An automotive virtual platform called COQOS Hypervisor SDK from OpenSynergy now enables the seamless deployment of complex software systems including several virtual machines running different operating systems in the cloud to the automotive edge.
Due to a wide range of devices based on the open standard VIRTIO included on the virtual platform, it is possible to run software developed in the cloud on the automotive edge without modification.
Normally, OEMs and their suppliers have developed software on automotive-specific and difficult-to-source compute hardware in early development stages and then migrated to expensive prototype vehicles as start of production approached. Making that hardware and vehicles available to software teams distributed internationally is almost impossible. The current chip shortage also makes this problem worse.
Cloud development is an effective solution for the automotive industry, especially when it is supported by the open standard VIRTIO. As a member of the OASIS Open consortium which maintains this standard, OpenSynergy has worked to expand the scope of the open standards in the automotive domain. There are missing automotive-specific VIRTIO devices, so OpenSynergy is working within the OASIS consortium to close the gap.
Due to this commitment, OpenSynergy provides an automotive virtual platform including a large number of devices, which adhere to the latest version of the VIRTIO specification. OpenSynergy thereby opens up the possibility to coherently transfer software systems of any complexity to the cloud, where the entire system can be developed and configured. Even the integration of different software components -– i.e., both the operating systems and the applications running within them – with very different requirements for safety and real-time behavior, can be integrated and individually updated in the cloud without the risk of the components interfering with each other or losing their functional safety properties.

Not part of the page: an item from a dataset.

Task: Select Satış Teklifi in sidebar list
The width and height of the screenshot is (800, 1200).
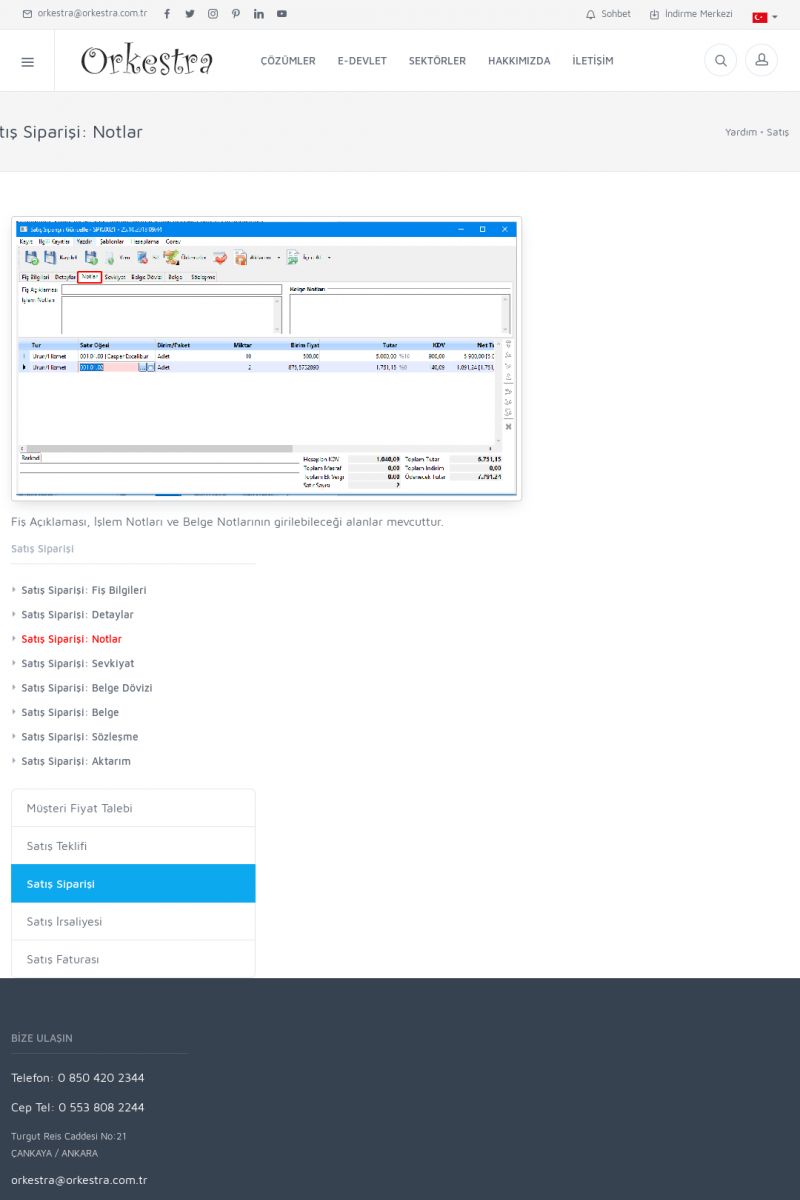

The company states that for the first time ever, OEMs and Tier 1s can now go beyond the typical application development offering in the cloud and are free to develop on multiple operating systems simultaneously – even operating systems that have not been specifically ported to run virtualized in the cloud.
OpenSynergy’s solution enables a cockpit controller to be fully integrated into the cloud, comprising an instrument cluster on a Linux operating system in one of the virtual machines, and an infotainment system running in another virtual machine. Due to the company’s VIRTIO devices, integrators can seamlessly move the entire system from the cloud to the edge instead of individual parts ported specifically to run in the cloud.
The key factor for developing software in the cloud is the parity between cloud-based development environments and the vehicle environment. Virtualization based on open standards, such as VIRTIO, enables easy portability of any software system from the cloud to the edge. Here, the operating systems use virtual drivers that are standardized and therefore independent of the hypervisor as well as the underlying hardware, which can even be a cloud server.
The operating systems to be deployed simply have to support the VIRTIO standard, which is widely used in the enterprise computing domain and supported by many operating systems, including all which use a Linux kernel. There is no need to have an extra ‘cloud’ port for each operating system used in the system for development purposes only. You can simply use the same exact VIRTIO-based operating system in the cloud as you use on the automotive edge.
Manufacturers developing their automotive software products in the cloud benefit from access to nearly unlimited computing power. This allows testing and validation on a massive scale on an almost limitless amount of ‘virtual targets’. This is why cloud development will empower software-defined architectures, which makes software and features the starting point for development: First, developers design an architecture that includes all the desired functions of a system, without considering any hardware constraints or porting efforts. Only after the software design has been created, do manufacturers decide which hardware to use. The software-defined architecture approach provides freedom of choice in hardware and in software components. Already in use in data centers, cloud development will transfer this approach now to the automotive industry.
“Arming our customers with our OpenSynergy virtualization products including the best-in-class VIRTIO implementation in the cloud is a game changer for all embedded developers as they will have easy access and scale available at their fingertips,” said Isaac Trefz, product manager for OpenSynergy’s COQOS HV SDK. “With our trusted, industry-leading VIRTIO device implementation, we’re confident the potential for efficiencies and cost savings will resonate across the automotive industry.”